- [Exercise set]
[a] Answer these questions using the Peru travel text.
(i) How many lives did the conflict with Shining Path and the Túpac Amaru Revolutionary Movement take?
(ii) Whom did Pérez say he believes in?
(iii) How far away was Aguas Calientes from the shack where the narrator stopped?
[b] Write the next few sentences of the Peru travel text, picking up after its final line.

- [Text shown]
----

Besides being a communist, Pérez is a descendant of Incas and has witnessed important historical events in contemporary Peru, like the military dictatorships of the seventies, the return of democracy in the eighties, and the government’s war against terrorists and guerillas like Shining Path and the Túpac Amaru Revolutionary Movement, a conflict that took the lives of more than 70 thousand people between combatants and civilians, many of them peasants.

Pérez claimed that his communist ideas, along with the reciprocal system of redistribution of goods he learned from his Inca ancestors, have shaped his hopes for a more egalitarian world. “My friend, I believe in Hugo Chávez,” he said, asserting his political leanings. “We have to pray and ask the Sun, the Inca god,” he added, biding me farewell with a tired smile.

The dreams of this deep Latin American seem to be made of real things; basic things, really: freedom, housing, jobs, food and, of course, education. But the only thing that prospers here is poverty, thanks to the huge gap in the distribution of resources of all sorts. Here the eggs of discontent and violence hatch. These beautiful and often desolate landscapes that have been so widely photographed by listless visitors are the birthplace of all Latin American revolutionaries, both good and bad.

With night falling, I discovered a little shack, presumably an un-official train stop that also worked as a store, and I went in to ask how far I was from my destination. Two men with thick quechua accents told me I still had quite a long way to go, for I was only at the 55th mile, and the next town, Aguas Calientes, was 14 miles away.

They also told me, with concern, that at night the road was very dangerous. They looked at each other, exchanged something in quechua, and turning back to me with a curious look, they told me, “Brother, tonight you are staying with us. You look tired. Tomorrow you can continue your adventure.” 
Indeed I was tired, after so many hours stepping on sharp rocks and hard rails. I accepted gladly and took the beer that one of them offered me.

----

[Raw records]
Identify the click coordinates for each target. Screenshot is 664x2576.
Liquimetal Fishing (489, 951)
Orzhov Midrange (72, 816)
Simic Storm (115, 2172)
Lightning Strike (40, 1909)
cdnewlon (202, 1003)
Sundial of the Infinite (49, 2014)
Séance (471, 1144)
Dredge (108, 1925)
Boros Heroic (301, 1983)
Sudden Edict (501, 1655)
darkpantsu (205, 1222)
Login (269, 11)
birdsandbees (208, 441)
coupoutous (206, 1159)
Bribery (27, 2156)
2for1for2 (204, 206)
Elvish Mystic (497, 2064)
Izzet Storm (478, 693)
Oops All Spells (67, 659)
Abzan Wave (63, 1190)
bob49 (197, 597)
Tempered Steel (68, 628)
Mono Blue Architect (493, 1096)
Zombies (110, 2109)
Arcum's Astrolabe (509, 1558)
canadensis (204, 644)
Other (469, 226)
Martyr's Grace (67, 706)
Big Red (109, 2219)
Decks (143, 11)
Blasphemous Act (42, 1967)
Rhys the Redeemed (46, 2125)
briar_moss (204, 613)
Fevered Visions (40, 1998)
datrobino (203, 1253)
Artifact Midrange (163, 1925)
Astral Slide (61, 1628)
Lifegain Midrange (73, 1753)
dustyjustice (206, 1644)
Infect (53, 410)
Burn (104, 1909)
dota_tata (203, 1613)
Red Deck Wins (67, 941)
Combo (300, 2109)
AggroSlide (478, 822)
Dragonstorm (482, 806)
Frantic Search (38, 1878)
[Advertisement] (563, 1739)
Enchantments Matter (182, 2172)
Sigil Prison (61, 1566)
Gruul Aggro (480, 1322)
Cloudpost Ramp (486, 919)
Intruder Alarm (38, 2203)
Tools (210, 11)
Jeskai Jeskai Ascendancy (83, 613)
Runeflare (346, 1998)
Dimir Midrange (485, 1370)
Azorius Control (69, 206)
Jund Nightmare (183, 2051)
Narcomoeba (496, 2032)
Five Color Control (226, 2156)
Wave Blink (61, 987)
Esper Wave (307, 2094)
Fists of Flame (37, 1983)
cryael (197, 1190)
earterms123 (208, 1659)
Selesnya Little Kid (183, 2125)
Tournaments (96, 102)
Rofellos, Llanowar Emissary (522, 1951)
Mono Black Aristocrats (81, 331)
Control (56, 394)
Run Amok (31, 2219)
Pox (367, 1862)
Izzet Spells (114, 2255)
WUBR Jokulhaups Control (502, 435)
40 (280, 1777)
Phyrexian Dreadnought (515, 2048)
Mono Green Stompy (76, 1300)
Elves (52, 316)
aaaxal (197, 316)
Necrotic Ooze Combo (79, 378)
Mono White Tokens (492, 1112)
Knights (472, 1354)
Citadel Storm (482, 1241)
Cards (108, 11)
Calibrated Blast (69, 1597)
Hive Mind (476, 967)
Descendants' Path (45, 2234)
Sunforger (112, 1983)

----

- [Task results]
[a]
(i) More than 70 thousand people, combatants and civilians.
(ii) Hugo Chávez.
(iii) 14 miles.

[b]
A train came by, however, and I considered buying one of their expensive tickets to make it that very night to Aguas Calientes. I tried to get in, but I was stopped and told that this train was for Peruvians only, not for tourists. They insisted they never carried tourist, regardless of how much in need they may be. Apparently, this run-down “local train” transports some 70 Peruvians every day, as if to make up for the flagrant inequality in all the services of the region, and to somehow promote the idea that Macchu Picchu “is for everybody.” This train is subsidized by Peru Rail, and it costs about ten Peruvian soles (some $3.5), it has five coaches for passengers and a few more for cargo. You need a DNI (the Peruvian citizen’s ID) to board, and you can expect to travel standing in the aisles while sharing space with somebody else’s carry-on that only fits on the floor.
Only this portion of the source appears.